===== Information =====

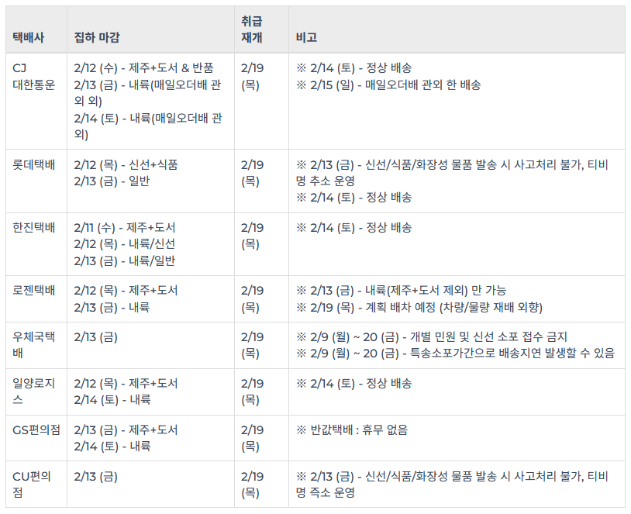Click the 택배사 column header
631x514 pixels.
(x=29, y=37)
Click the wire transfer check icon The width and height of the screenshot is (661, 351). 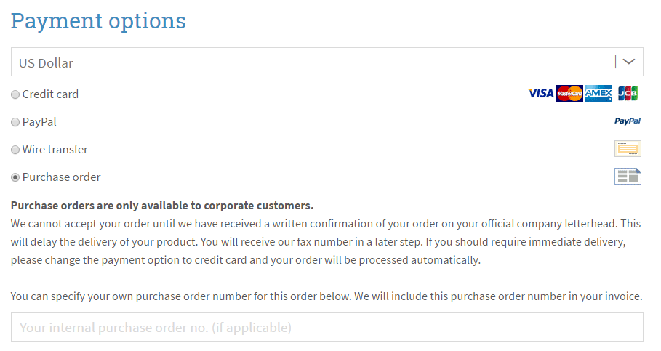(628, 149)
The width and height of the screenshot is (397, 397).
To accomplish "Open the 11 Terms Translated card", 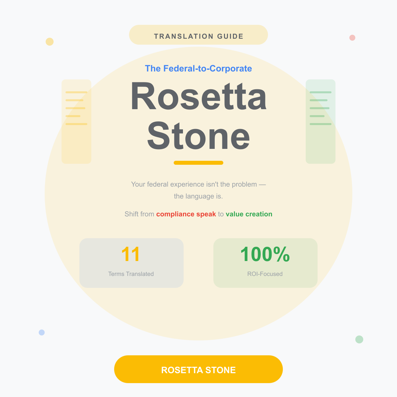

=====

Leaving out every picture, extract verbatim the lines from the one containing "The width and height of the screenshot is (397, 397)." through the last line of the listing, inclusive.

Reply
The width and height of the screenshot is (397, 397).
To accomplish "Open the 11 Terms Translated card", 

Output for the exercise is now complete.